You're wrong about River. River's not on the ship. They didn't want her here, but she couldn't make herself leave. So she melted... Melted away. They didn't know she could do that, but she did.

River ,'Objects In Space'


The Minearverse 4: Support Group for Clumsy People  

[NAFDA] "There will be an occasional happy, so that it might be crushed under the boot of the writer." From Zorro to Angel (including Wonderfalls and The Inside), this is where Buffistas come to anoint themselves in the bloodbath.


tommyrot - Apr 25, 2006 6:13:54 am PDT #9634 of 10001
Sir, it's not an offence to let your cat eat your bacon. Okay? And we don't arrest cats, I'm very sorry.

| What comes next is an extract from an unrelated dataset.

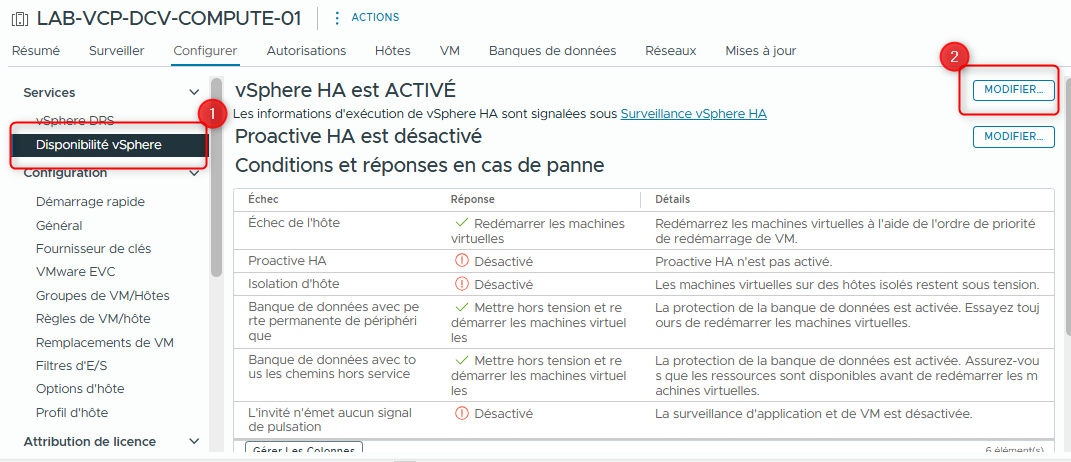The height and width of the screenshot is (462, 1071).
Task: Collapse the Services section chevron
Action: pyautogui.click(x=194, y=93)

My dad would stop so we could look at the "Hysterical Markers." (My dad often thinks he's funny....)


Vortex - Apr 25, 2006 6:19:29 am PDT #9635 of 10001
"Cry havoc and let slip the boobs of war!" -- Miracleman

I just read books and got accused of being antisocial by my mother.


Lee - Apr 25, 2006 6:21:16 am PDT #9636 of 10001
The feeling you get when your brain finally lets your heart get in its pants.

My mother tried that once, Vortex, so I put down the book and started to sing.

She stopped after that.


sarameg - Apr 25, 2006 6:22:39 am PDT #9637 of 10001

because my one sister and I were too busy hating each other furiously and guarding the invisible line down the middle of the back seat for unauthorized encroachment.

Change that to brother and add in a wall of sleeping bags, and you've described the primary activity on our family car trips. Which there were about every summer, sometimes two or three. Long trips.

Other activities included Walk a Mile Because You Didn't Stop Fighting, Whining, and Throwing Debris On Sleeping Sibling.

We also read a lot.


Ginger - Apr 25, 2006 6:29:04 am PDT #9638 of 10001
"It didn't taste good. It tasted soooo horrible. It tasted like....a vodka martini." - Matilda

I read a lot, but I had to stop sometimes because it made me carsick.


Matt the Bruins fan - Apr 25, 2006 6:38:30 am PDT #9639 of 10001
"I remember when they eventually introduced that drug kingpin who murdered people and smuggled drugs inside snakes and I was like 'Finally. A normal person.'” —RahvinDragand

I suspect being an only child made family travel much more enjoyable for me.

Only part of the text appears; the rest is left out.